▶ _Recorded data_:
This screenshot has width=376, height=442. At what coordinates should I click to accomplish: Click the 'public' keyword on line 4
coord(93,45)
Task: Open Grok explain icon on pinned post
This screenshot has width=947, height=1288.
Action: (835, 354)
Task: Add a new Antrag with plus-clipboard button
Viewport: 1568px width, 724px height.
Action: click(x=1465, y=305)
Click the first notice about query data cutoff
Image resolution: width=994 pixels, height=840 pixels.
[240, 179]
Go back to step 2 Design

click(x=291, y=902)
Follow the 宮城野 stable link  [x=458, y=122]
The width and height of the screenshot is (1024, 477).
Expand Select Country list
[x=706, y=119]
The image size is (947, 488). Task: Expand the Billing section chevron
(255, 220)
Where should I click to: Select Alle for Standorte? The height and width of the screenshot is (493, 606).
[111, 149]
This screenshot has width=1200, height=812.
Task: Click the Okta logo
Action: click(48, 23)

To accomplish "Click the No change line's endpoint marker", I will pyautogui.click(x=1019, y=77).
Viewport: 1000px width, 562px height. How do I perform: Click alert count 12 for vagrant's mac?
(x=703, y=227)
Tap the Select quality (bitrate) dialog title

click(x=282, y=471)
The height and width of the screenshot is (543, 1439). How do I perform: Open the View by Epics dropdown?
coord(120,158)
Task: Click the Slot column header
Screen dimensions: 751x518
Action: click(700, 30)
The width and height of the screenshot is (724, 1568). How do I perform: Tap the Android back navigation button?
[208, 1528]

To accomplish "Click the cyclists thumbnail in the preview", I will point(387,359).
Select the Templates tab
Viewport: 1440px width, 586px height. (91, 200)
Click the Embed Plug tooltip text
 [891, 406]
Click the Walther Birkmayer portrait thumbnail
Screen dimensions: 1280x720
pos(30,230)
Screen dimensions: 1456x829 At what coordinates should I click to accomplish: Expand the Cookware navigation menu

▶ _What you are asked to do_: A faithful copy of every record is required; output it in full.

▶ _Your solution_:
This screenshot has width=376, height=442. At what coordinates should I click to accomplish: Click the 'public' keyword on line 4
coord(93,45)
Task: Open Grok explain icon on pinned post
This screenshot has width=947, height=1288.
Action: (835, 354)
Task: Add a new Antrag with plus-clipboard button
Viewport: 1568px width, 724px height.
Action: click(x=1465, y=305)
Click the first notice about query data cutoff
Image resolution: width=994 pixels, height=840 pixels.
[240, 179]
Go back to step 2 Design

click(x=291, y=902)
Follow the 宮城野 stable link  [x=458, y=122]
The width and height of the screenshot is (1024, 477).
Expand Select Country list
[x=706, y=119]
The image size is (947, 488). Task: Expand the Billing section chevron
(255, 220)
Where should I click to: Select Alle for Standorte? The height and width of the screenshot is (493, 606).
[111, 149]
This screenshot has width=1200, height=812.
Task: Click the Okta logo
Action: click(48, 23)

To accomplish "Click the No change line's endpoint marker", I will pyautogui.click(x=1019, y=77).
Viewport: 1000px width, 562px height. How do I perform: Click alert count 12 for vagrant's mac?
(x=703, y=227)
Tap the Select quality (bitrate) dialog title

click(x=282, y=471)
The height and width of the screenshot is (543, 1439). How do I perform: Open the View by Epics dropdown?
coord(120,158)
Task: Click the Slot column header
Screen dimensions: 751x518
Action: click(700, 30)
The width and height of the screenshot is (724, 1568). How do I perform: Tap the Android back navigation button?
[208, 1528]

To accomplish "Click the cyclists thumbnail in the preview", I will point(387,359).
Select the Templates tab
Viewport: 1440px width, 586px height. (91, 200)
Click the Embed Plug tooltip text
 [891, 406]
Click the Walther Birkmayer portrait thumbnail
Screen dimensions: 1280x720
pos(30,230)
Screen dimensions: 1456x829 At what coordinates should I click to accomplish: Expand the Cookware navigation menu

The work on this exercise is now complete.